With Harvey and Irma, NWS has released the very first gridded based warnings... the storm surge warnings.  See the graphics on the NHC page for Irma.  NWS has issued forecasts for 2.5x2.5km grids for over a decade.  Now that technology and science is being used for storm surge watches and warnings.  Not only do these products represent high data density, high geographic resolution, but in their raw technical form provide data that will be very challenging for dissemination systems to marry up with words needed to make people take action (in this case height of the surge for a grid point).  While in theory you can boil these grids into polygons, it is a complex process that can create many complex, confusing, polygons.  NWS has struggled with these and another issues on the dissemination side of the house over the past few months.

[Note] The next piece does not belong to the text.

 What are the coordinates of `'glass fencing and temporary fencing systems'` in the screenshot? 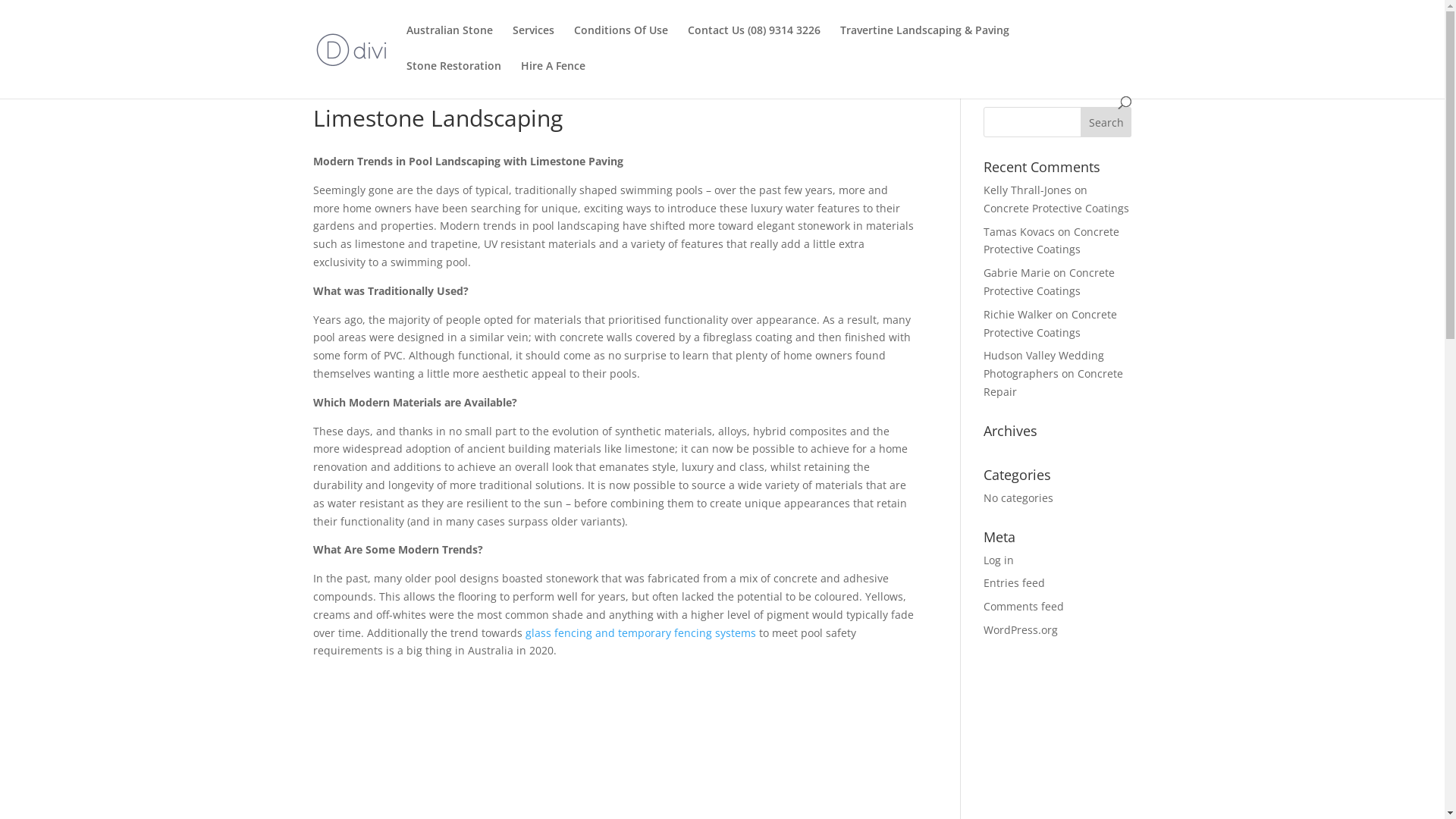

The scientists are racing ahead with what the science can deliver with little regards as to if the dissemination systems can deliver.  IMHO, this is a challenge the dissemination community should step up and take on.

Expect gridded warnings to have a big place in the future decade.  Even now, NWS is working on a set of non-tropical storm surge gridded products.  Expect to see this technology applied to other warnings in the future - bands of snow for example.   And it doesn't end there.

Google NOAA OAR FACETS to glimpse a future that is approaching;  high resolution - 1km grids representing, for example, areas under threat for flash flood or tornado warnings, refreshed every three minutes (about the volume scan time for the WSR-88D radar), with each grid point having data that represents not only meteorological data, but probability threshold data.   Meaning even before the warning arrives, data is available that provides the customer a representation of the threat.  So a hospital manager who needs more time to move patients will have a different threshold (say 30 percent) as to when to take action then the homeowner (say 95 percent) who is engrossed in their most recent TV show binge and only needs a minute to head downstairs. 

Cheers,

Bob Bunge

On Thu, Sep 7, 2017 at 12:34 AM, Sean Donelan <sean at donelan.com> wrote:
>On Thu, 7 Sep 2017, Botterell, Arthur at CalOES wrote:
>>Not everything that's unfamiliar is bad, Sean.

>I guess you miseed where the "simplified" polygons cut-off large chunks of the islands. If a warning systems used those coordinates on parts of the islands (such as WEA cell towers), it would have missed several sections of the islands.

>Sometimes implementations of good ideas are badly done.

>Ignoring problems doesn't fix them.